= Peter Newcome =

Peter Newcome (1715–1779) was an English educator and Fellow of the Royal Society.

==Life==
He was the son of Henry Newcome LL.D. of Hackney (died 1756) and Lydia Morland. His father established Newcome's School there, a noted private academy. Richard Newcome was his uncle. His paternal grandfather was Peter Newcome, son of Henry Newcome the nonconformist minister, and his maternal grandfather was Benjamin Morland; the school was previously run by Morland.
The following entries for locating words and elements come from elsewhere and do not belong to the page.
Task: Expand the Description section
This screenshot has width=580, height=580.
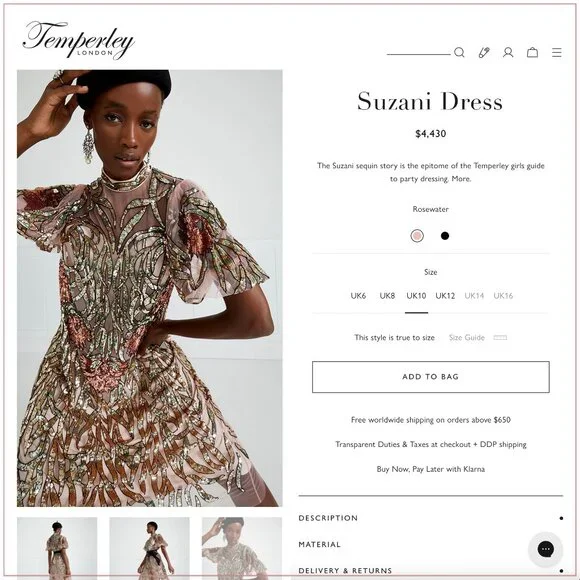Action: (431, 518)
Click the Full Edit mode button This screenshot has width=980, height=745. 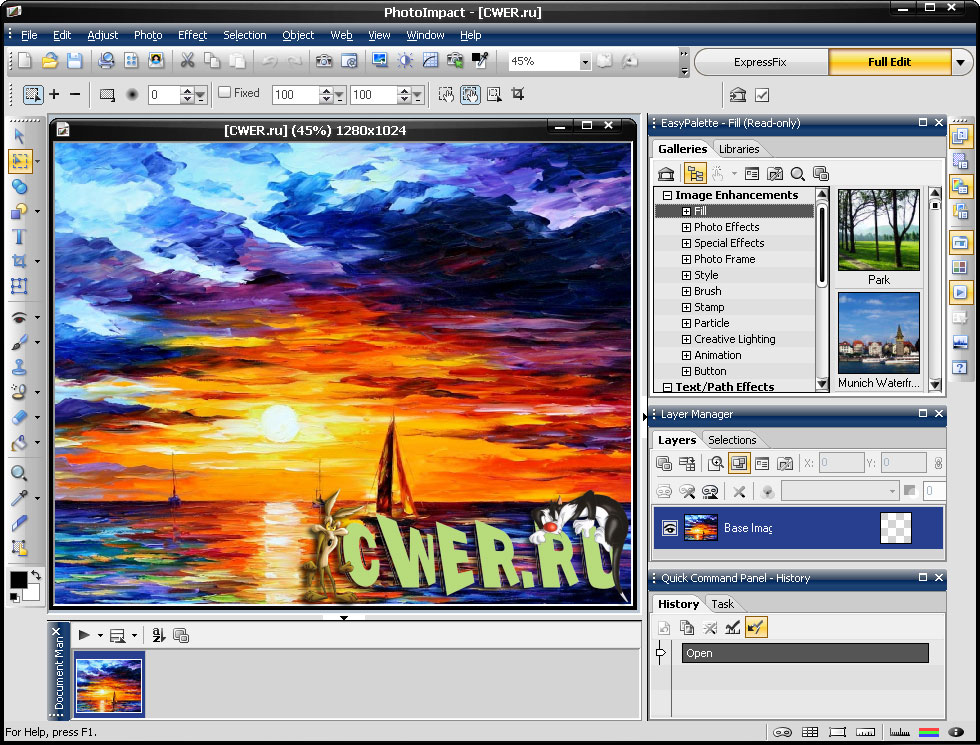(889, 62)
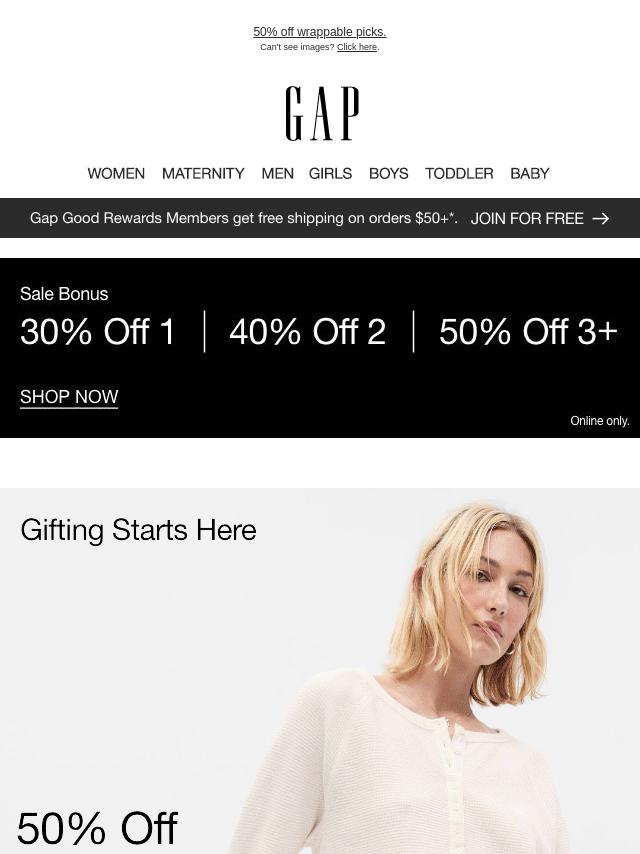640x854 pixels.
Task: Select the '50% Off 3+' offer text
Action: click(x=528, y=331)
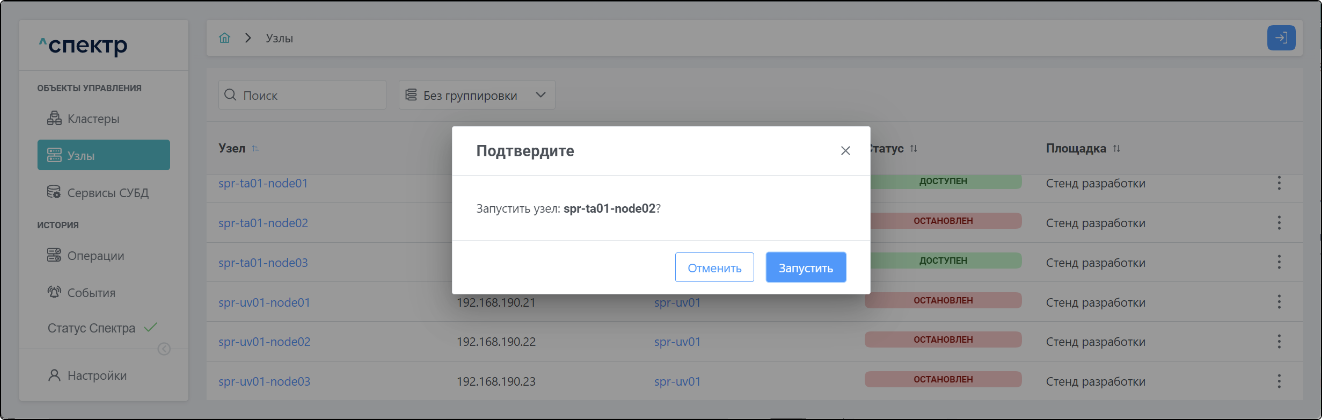Click the logout icon button
The image size is (1323, 420).
point(1281,38)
Peter Newcome the son matriculated at Queens' College, Cambridge, in 1732, graduating B.A. in 1735 and M.A. in 1738. He was then a fellow of the college from 1740 to 1742.

The Newcome family had a social connection to the family of Henry Grey, 1st Duke of Kent, who died in 1740. Lord Charles Cavendish married the Duke's daughter Anne Grey, and Henry Cavendish, the natural philosopher, was their son, and a pupil at Newcome's School from 1742. His father recommended Peter Newcome for the Royal Society in the same year. The other sponsors were Philip Yorke who was an alumnus of Newcome's School, Thomas Birch and Daniel Wray.
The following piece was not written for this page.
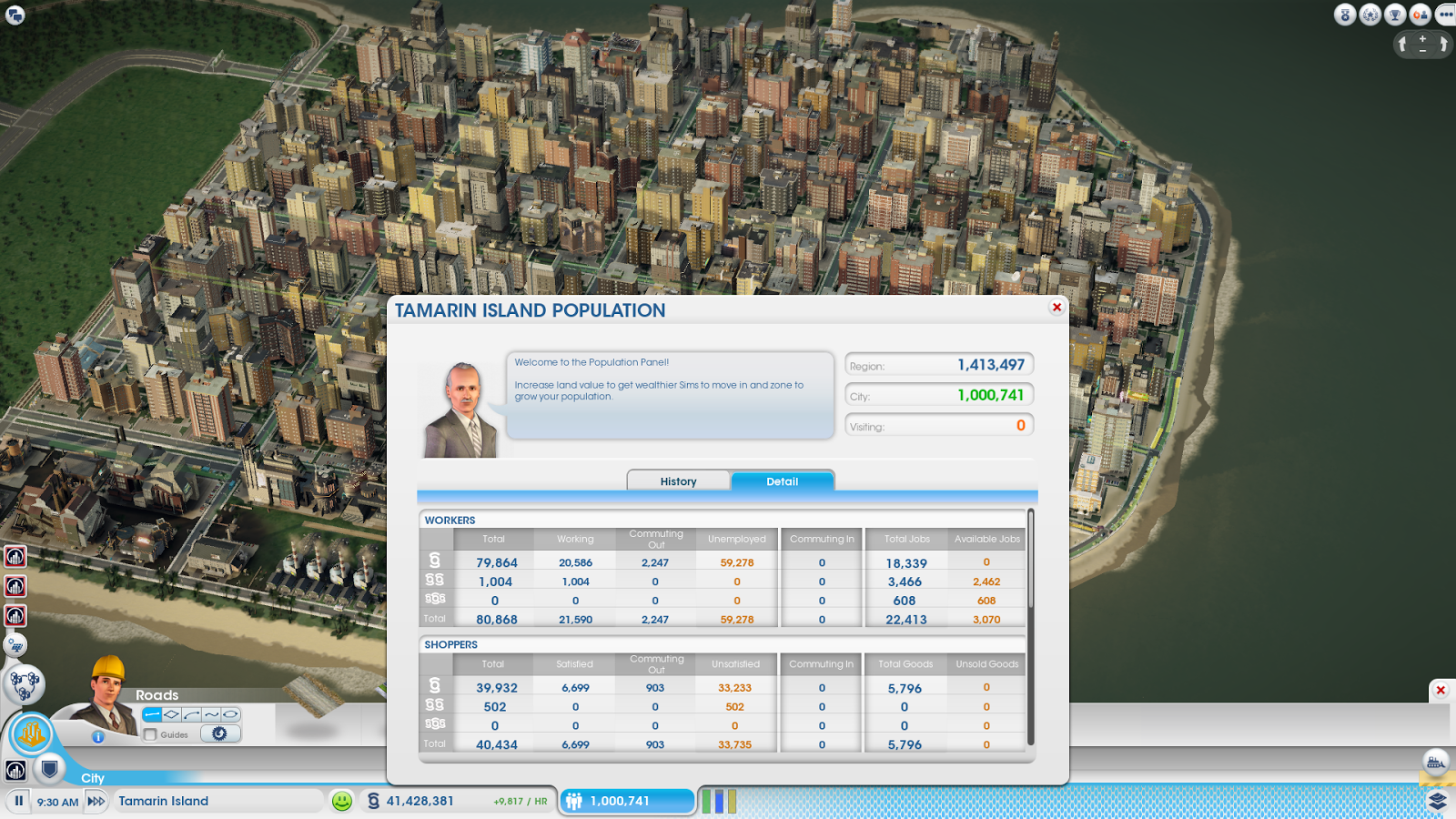Enable the Guides checkbox in Roads panel
This screenshot has width=1456, height=819.
(150, 734)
Through this connection to the Cavendish circle, Newcome participated in scientific life in London. He joined the informal Royal Society dining club in 1744. He attended Sir William Watson's 1747 experiments in the conduction of electricity across the River Thames. Later, in the 1760s, Newcome was on the Royal Society's council. He published in the Philosophical Transactions a paper on an earthquake of 1750.

Newcome took over the school on his father's death. He inherited local property rights, in Clapton, on condition that he continued as the school head; he did so, but for three years only. Newcome's School was fashionable, and was noted for its drama; David Garrick contributed to one in 1763. Eventually Newcome ceded control to his half-brother Henry, who was succeeded by his son Richard.